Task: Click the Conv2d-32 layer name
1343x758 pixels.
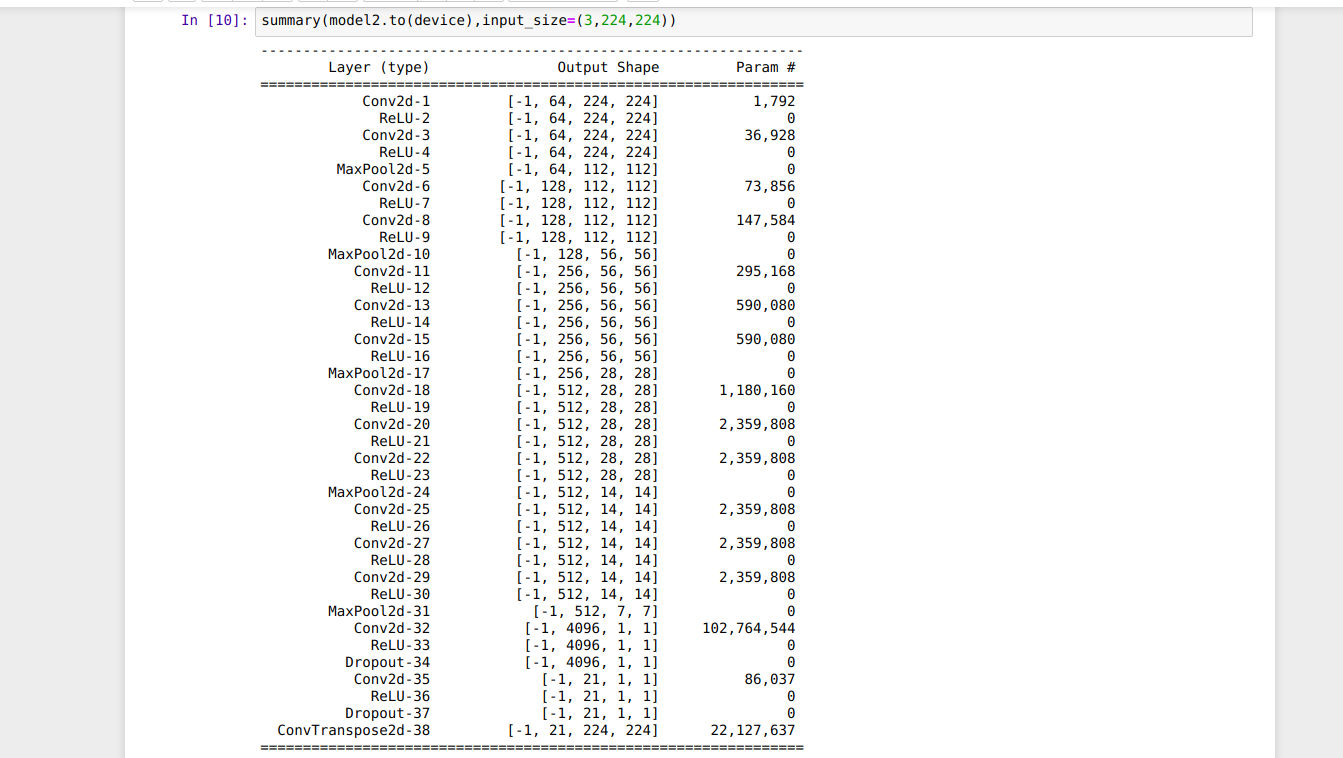Action: pyautogui.click(x=392, y=628)
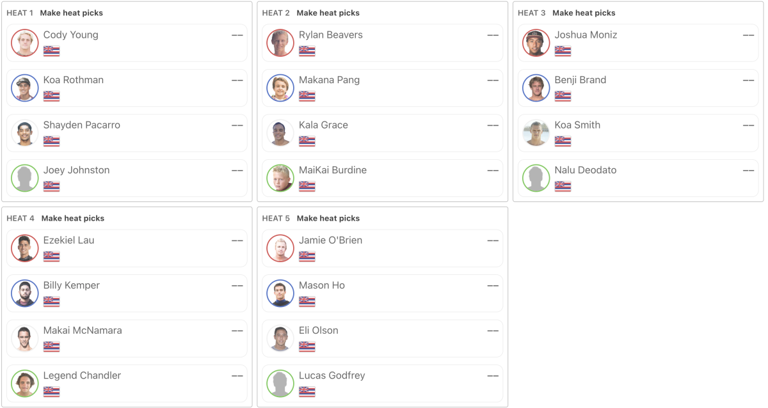The width and height of the screenshot is (768, 408).
Task: Click Koa Rothman's profile picture
Action: (25, 88)
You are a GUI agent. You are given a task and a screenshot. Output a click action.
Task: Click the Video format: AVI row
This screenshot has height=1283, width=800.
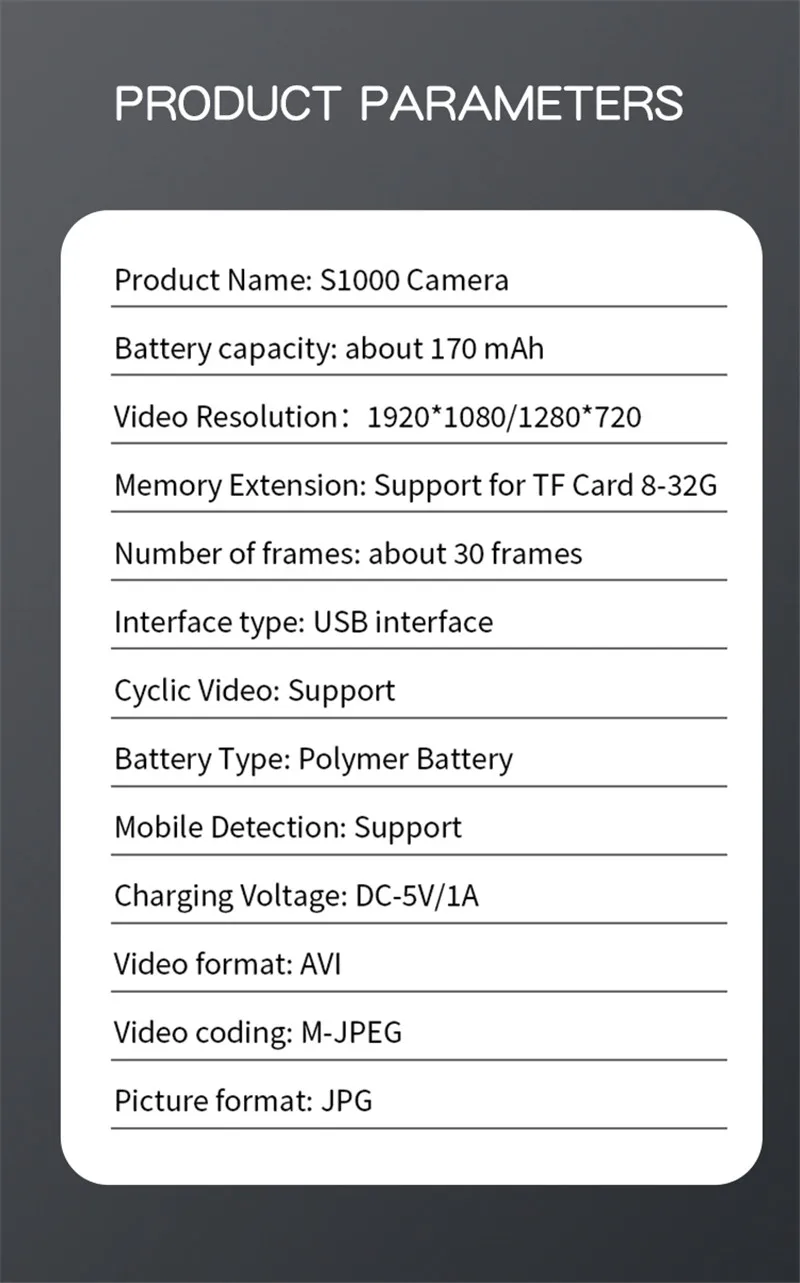(x=228, y=965)
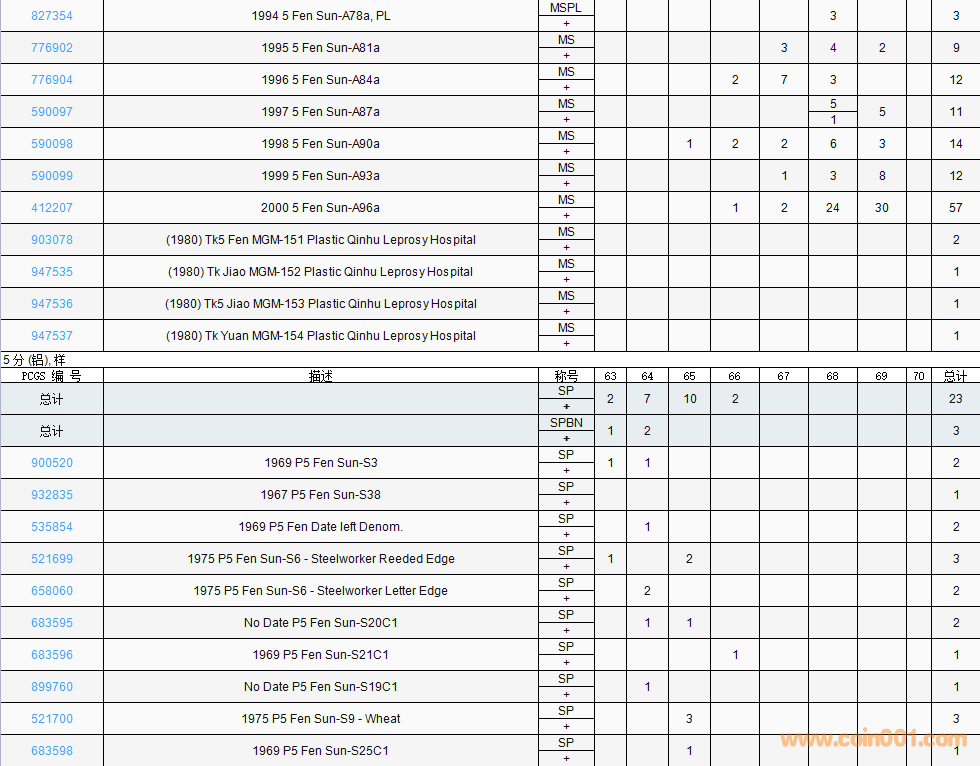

::::::::

[Exercise brief] Reproduce every record above exactly, but leave out the pictures.

[Expected answer]
Task: Click the Conv2d-32 layer name
1343x758 pixels.
Action: pyautogui.click(x=392, y=628)
The width and height of the screenshot is (768, 408).
Task: Click Koa Rothman's profile picture
Action: (25, 88)
You are a GUI agent. You are given a task and a screenshot. Output a click action.
Task: Click the Video format: AVI row
This screenshot has height=1283, width=800.
(x=228, y=965)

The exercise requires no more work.